▸ **WORK TO COMPLETE**
Every line from the one containing "This screenshot has height=800, width=1000." to the one containing "Select the 红黑榜" in the records below, both included, must be set down exactly, and no other line.

▸ **MATERIAL FOR THE TASK**
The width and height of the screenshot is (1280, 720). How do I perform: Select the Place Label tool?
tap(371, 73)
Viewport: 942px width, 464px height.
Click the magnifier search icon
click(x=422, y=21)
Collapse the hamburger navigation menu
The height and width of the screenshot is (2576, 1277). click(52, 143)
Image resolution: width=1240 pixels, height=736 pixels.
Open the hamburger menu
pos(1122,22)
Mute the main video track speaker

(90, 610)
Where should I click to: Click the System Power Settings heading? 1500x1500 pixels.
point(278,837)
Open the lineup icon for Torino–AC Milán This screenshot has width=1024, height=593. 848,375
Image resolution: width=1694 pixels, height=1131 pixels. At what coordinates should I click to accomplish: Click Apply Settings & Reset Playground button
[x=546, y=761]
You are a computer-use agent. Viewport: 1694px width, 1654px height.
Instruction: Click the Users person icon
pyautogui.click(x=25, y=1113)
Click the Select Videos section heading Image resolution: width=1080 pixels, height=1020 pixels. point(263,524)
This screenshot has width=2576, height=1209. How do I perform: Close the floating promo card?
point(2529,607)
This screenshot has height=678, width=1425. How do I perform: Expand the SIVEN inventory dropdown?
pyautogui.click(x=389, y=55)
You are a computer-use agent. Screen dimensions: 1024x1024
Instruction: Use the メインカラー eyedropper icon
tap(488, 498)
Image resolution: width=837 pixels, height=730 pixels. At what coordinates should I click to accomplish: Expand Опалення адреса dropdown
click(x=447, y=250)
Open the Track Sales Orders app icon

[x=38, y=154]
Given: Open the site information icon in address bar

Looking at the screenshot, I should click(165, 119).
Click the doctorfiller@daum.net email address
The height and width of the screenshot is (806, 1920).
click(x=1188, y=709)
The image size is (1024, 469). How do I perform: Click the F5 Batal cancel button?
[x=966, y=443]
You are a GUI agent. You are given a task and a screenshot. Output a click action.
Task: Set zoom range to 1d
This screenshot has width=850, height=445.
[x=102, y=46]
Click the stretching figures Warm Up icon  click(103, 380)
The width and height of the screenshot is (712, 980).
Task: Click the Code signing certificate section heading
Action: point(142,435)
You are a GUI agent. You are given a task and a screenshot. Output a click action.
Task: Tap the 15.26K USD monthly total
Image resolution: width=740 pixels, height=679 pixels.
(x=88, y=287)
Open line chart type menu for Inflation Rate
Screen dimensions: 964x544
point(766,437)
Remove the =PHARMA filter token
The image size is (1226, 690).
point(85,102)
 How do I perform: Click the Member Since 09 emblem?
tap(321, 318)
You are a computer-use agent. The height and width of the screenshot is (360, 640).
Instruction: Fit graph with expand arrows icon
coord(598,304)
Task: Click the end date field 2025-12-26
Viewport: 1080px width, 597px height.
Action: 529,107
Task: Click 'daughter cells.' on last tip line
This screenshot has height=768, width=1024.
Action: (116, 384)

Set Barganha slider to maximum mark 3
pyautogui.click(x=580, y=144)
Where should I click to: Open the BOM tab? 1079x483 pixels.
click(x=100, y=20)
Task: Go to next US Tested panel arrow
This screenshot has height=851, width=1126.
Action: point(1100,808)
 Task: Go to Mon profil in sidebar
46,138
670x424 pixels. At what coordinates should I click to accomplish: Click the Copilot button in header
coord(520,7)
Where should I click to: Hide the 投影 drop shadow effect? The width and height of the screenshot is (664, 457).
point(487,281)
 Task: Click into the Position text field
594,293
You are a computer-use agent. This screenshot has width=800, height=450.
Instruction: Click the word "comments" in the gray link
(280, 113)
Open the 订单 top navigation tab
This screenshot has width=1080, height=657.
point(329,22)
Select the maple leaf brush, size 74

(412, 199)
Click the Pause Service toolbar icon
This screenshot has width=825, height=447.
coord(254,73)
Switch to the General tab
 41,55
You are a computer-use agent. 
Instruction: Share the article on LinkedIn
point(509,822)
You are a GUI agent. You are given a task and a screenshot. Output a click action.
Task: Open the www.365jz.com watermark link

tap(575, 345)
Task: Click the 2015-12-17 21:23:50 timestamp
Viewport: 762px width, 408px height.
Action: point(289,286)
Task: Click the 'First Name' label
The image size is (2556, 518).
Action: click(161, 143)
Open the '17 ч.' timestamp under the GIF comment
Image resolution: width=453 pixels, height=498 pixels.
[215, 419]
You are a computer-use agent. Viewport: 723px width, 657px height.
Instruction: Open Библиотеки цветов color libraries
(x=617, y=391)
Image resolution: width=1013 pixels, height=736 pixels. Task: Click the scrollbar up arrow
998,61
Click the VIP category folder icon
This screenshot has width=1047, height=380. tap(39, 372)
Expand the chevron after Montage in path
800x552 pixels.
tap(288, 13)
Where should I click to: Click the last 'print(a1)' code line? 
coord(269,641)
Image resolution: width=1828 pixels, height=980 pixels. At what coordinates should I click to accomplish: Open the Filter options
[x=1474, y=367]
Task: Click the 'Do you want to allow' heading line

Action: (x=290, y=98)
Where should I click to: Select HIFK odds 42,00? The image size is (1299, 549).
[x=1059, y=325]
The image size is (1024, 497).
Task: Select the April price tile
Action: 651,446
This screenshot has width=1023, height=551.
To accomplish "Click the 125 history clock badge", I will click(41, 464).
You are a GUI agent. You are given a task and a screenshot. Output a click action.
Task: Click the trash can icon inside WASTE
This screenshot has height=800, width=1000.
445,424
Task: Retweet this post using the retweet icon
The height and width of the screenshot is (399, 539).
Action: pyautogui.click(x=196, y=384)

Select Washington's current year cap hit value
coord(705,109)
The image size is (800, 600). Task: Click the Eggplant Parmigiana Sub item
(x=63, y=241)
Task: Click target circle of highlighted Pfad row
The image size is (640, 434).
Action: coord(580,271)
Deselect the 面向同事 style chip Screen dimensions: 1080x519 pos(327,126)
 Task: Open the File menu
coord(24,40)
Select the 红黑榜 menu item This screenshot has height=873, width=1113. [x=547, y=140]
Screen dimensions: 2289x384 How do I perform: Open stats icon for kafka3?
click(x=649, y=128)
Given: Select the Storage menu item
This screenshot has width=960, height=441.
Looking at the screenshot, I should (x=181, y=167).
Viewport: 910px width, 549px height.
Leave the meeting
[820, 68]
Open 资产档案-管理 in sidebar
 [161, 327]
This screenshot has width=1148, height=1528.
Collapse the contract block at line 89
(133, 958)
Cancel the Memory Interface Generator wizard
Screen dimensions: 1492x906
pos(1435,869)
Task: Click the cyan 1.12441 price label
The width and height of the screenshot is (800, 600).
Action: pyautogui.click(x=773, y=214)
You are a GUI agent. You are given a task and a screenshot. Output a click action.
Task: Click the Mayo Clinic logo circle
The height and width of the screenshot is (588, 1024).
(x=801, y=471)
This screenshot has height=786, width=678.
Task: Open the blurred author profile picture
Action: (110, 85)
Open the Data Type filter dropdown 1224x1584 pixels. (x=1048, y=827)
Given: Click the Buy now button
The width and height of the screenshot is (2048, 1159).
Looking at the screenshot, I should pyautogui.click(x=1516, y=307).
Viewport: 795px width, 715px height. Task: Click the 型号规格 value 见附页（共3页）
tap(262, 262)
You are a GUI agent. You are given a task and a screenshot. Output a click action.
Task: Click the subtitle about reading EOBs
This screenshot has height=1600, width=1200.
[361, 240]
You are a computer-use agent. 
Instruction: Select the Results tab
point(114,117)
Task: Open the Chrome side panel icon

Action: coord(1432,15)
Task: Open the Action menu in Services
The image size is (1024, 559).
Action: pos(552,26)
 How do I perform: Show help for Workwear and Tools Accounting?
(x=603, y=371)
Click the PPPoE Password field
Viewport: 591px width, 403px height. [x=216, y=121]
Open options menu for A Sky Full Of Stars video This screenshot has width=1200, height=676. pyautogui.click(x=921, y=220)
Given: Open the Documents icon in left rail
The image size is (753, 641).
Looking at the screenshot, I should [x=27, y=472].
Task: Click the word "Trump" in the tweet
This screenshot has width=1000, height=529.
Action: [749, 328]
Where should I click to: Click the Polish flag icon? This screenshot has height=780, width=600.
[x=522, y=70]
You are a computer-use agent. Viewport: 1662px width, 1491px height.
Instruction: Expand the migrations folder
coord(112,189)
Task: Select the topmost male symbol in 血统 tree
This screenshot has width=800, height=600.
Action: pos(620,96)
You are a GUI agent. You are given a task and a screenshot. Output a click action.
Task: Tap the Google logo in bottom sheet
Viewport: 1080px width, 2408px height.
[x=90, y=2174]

▸ **EXERCISE RESPONSE**
This screenshot has height=800, width=1000.
445,424
Task: Retweet this post using the retweet icon
The height and width of the screenshot is (399, 539).
Action: pyautogui.click(x=196, y=384)

Select Washington's current year cap hit value
coord(705,109)
The image size is (800, 600). Task: Click the Eggplant Parmigiana Sub item
(x=63, y=241)
Task: Click target circle of highlighted Pfad row
The image size is (640, 434).
Action: coord(580,271)
Deselect the 面向同事 style chip Screen dimensions: 1080x519 pos(327,126)
 Task: Open the File menu
coord(24,40)
Select the 红黑榜 menu item This screenshot has height=873, width=1113. [x=547, y=140]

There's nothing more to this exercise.